課題 1: エントリの最初の行から「Focus the 提交备注」を含む行までを、両端の行も含めてJSONの文字列リストに変換してください。その際、空行は除き、1行を1つの文字列としてください。

建設機械メーカーは、それぞれの事業戦略と技術によって支えられています。
それぞれどのような違いがあるのでしょうか。
本記事では、総合建設機械の「住友建機」、ミニショベルの「クボタ」「竹内製作所」の事業戦略と技術についてご紹介します。

住友建機の事業戦略と技術

住友建機は、全国に57の自社拠点と140のサービス工場を持っている総合建設機械メーカーです。
住友グループは400年以上の歴史があり、世界最古の財閥とされています。
3代目が銅精錬業を開始し、4代目が1961年に愛媛県の別子銅山を開坑して発展することとなります。
そして1888年、別子鉱業所に機械工場「工作方」を設置し、現在の住友重機械工業が創業されました。

住友建機の経営戦略

住友建機は、油圧ショベルと応用機である林業・解体・金属リサイクル用機械、アスファルトフィニッシャーなどを展開しています。

以下の経営戦略を掲げています。

抽出データのエントリ
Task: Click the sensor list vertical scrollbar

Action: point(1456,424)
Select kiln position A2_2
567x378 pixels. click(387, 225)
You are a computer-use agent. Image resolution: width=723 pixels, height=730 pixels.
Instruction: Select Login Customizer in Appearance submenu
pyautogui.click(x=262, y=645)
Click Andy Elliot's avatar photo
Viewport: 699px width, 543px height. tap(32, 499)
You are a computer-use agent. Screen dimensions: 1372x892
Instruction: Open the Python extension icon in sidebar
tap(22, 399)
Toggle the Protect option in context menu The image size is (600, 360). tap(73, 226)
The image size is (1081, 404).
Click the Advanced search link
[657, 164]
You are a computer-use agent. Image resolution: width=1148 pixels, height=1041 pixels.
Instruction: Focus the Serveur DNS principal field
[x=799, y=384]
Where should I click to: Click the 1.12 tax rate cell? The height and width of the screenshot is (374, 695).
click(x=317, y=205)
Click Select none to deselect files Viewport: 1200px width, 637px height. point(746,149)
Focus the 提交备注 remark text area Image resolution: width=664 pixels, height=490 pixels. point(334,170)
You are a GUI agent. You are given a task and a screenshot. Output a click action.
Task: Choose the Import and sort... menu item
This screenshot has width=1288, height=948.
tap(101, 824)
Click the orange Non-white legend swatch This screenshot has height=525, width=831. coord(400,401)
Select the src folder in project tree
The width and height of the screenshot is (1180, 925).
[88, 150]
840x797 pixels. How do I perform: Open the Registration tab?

課題 2: 建設機械メーカーに関する本文のうち、「それぞれどのような違いがあるのでしょうか。」を含む語句で始まり「重機械工業が創業されました。」で終わる部分を、一字一句そのまま書き写してください。

回答 1:
[
  "Task: Click the sensor list vertical scrollbar",
  "Action: point(1456,424)",
  "Select kiln position A2_2",
  "567x378 pixels. click(387, 225)",
  "You are a computer-use agent. Image resolution: width=723 pixels, height=730 pixels.",
  "Instruction: Select Login Customizer in Appearance submenu",
  "pyautogui.click(x=262, y=645)",
  "Click Andy Elliot's avatar photo",
  "Viewport: 699px width, 543px height. tap(32, 499)",
  "You are a computer-use agent. Screen dimensions: 1372x892",
  "Instruction: Open the Python extension icon in sidebar",
  "tap(22, 399)",
  "Toggle the Protect option in context menu The image size is (600, 360). tap(73, 226)",
  "The image size is (1081, 404).",
  "Click the Advanced search link",
  "[657, 164]",
  "You are a computer-use agent. Image resolution: width=1148 pixels, height=1041 pixels.",
  "Instruction: Focus the Serveur DNS principal field",
  "[x=799, y=384]",
  "Where should I click to: Click the 1.12 tax rate cell? The height and width of the screenshot is (374, 695).",
  "click(x=317, y=205)",
  "Click Select none to deselect files Viewport: 1200px width, 637px height. point(746,149)",
  "Focus the 提交备注 remark text area Image resolution: width=664 pixels, height=490 pixels. point(334,170)"
]

回答 2:
それぞれどのような違いがあるのでしょうか。
本記事では、総合建設機械の「住友建機」、ミニショベルの「クボタ」「竹内製作所」の事業戦略と技術についてご紹介します。

住友建機の事業戦略と技術

住友建機は、全国に57の自社拠点と140のサービス工場を持っている総合建設機械メーカーです。
住友グループは400年以上の歴史があり、世界最古の財閥とされています。
3代目が銅精錬業を開始し、4代目が1961年に愛媛県の別子銅山を開坑して発展することとなります。
そして1888年、別子鉱業所に機械工場「工作方」を設置し、現在の住友重機械工業が創業されました。